Showing posts with label Thornton. Show all posts
Showing posts with label Thornton. Show all posts

Monday, June 27, 2022

Bad Luck Streak in Dancing School, by Brian Thornton


 "Bad Luck Streak in Dancing School," by Brian Thornton, in Lawyers, Guns, and Money: Crime Fiction Inspired by the Music of Warren Zevon, edited by Libby Cudmore and Art Taylor, Down and Out Books, 2022.

My friend and fellow SleuthSayer Brian Thornton has written something unusual and strangely familiar. 

The story takes place during prohibition in a Western mining town. The narrator is an unnamed private detective, working for an equally unnamed agency.  His boss is the Old Man.

If you are familiar with the classics of our field you already know which author is being saluted here (or, if you prefer, ripped off).  It's a good story, although I prefer the more elaborate version of this game that  Evan Lewis did a few years ago.

I suppose the moral is, if you don't give your protagonist a name it is not hard for an other author to borrow him.

Getting back to the story, our nameless hero is spending a week in a brothel, because the agency has heard that a guy they are looking for might drop by.  The target does show up, with a gun, and things get complicated.  I liked the ending a lot.

Sunday, April 2, 2017

Just Like In The Movies, by Kate Thornton

"Just Like In The Movies," by Kate Thornton, in Inhuman Condition, Denouement Press, 2010.
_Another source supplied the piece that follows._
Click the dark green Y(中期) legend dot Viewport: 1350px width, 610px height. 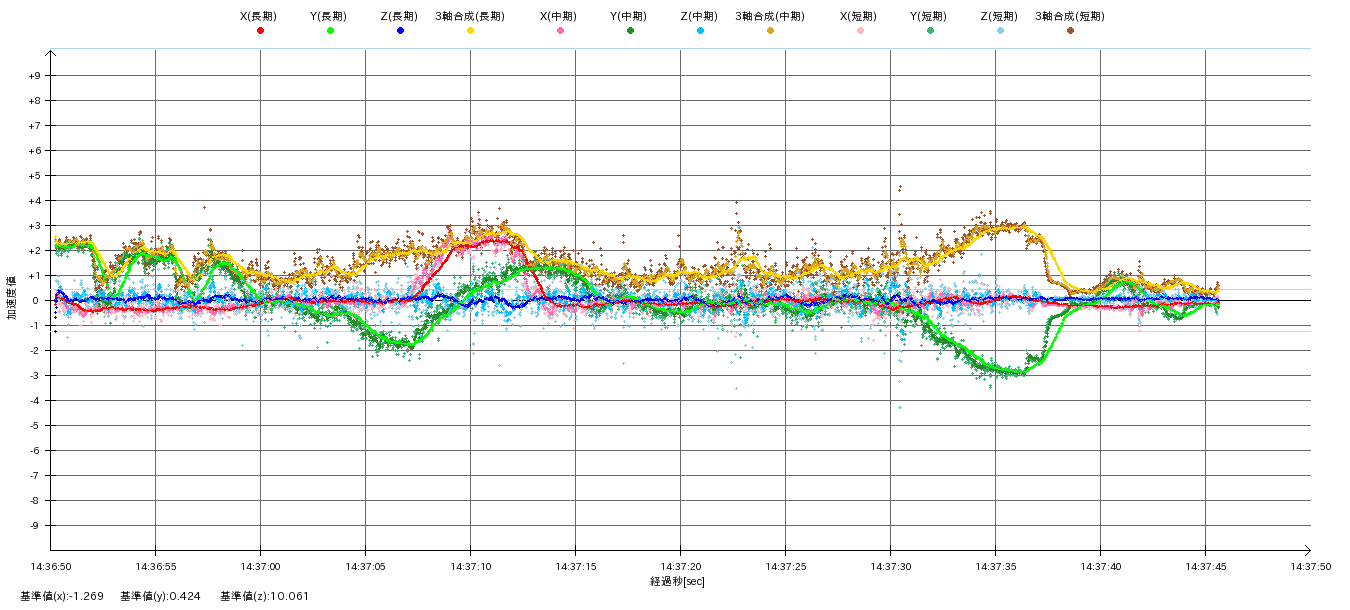coord(630,31)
The author gave me this book two years ago and I have been shamefully slow about getting around to reading it. 

Are you familiar with cryptic crosswords?  These are popular in England; never caught on much here.  Each clue is a puzzle in itself.  Wikipedia gives the example of: Very sad unfinished story about rising smoke (8) which is a clue for the word "Tragical."  Go to the article if you want to see how that works.  It baffles me.

Which has nothing to do with Thornton's story, but have faith.  We will get there.

Years ago I read about one of the famous setters (i.e. creators) of cryptic crosswords who created a puzzle in which the first clue could lead to two possible answers, one correct and one almost correct.  Whichever of those you chose you could answer all the clues successfully - until the very last one.  If you started down the wrong path, you wound up with one one final clue you could not answer.

And that almost  brings us to Thornton's story.  The narrator is a teenage girl who compares herself to Jimmy Stewart in Rear Window.  She has been watching a lot of movies because she can't leave the house.  Not because of a broken leg like Jimmy, but because of a monitoring device on her ankle.  Seems she brought a knife to school for protection, and they accused her of some other stuff she denies.

When she's not watching the TV she watches her neighbors the Blatniks, who fight a lot, often about the wife's brother, Norm.  Mr. Blatnik clearly doesn't want his brother-in-law around, for some reason.  Like maybe he's done something worse than bring a knife to school.  And now Norm is interested in our narrator...

At one point in the story there is a sentence that can be read two ways, just like that first cryptic crossword clue, and if you interpret it the wrong way (trust me, you will), Thornton will lead you merrily in the wrong direction.  And that's a very enjoyable trip.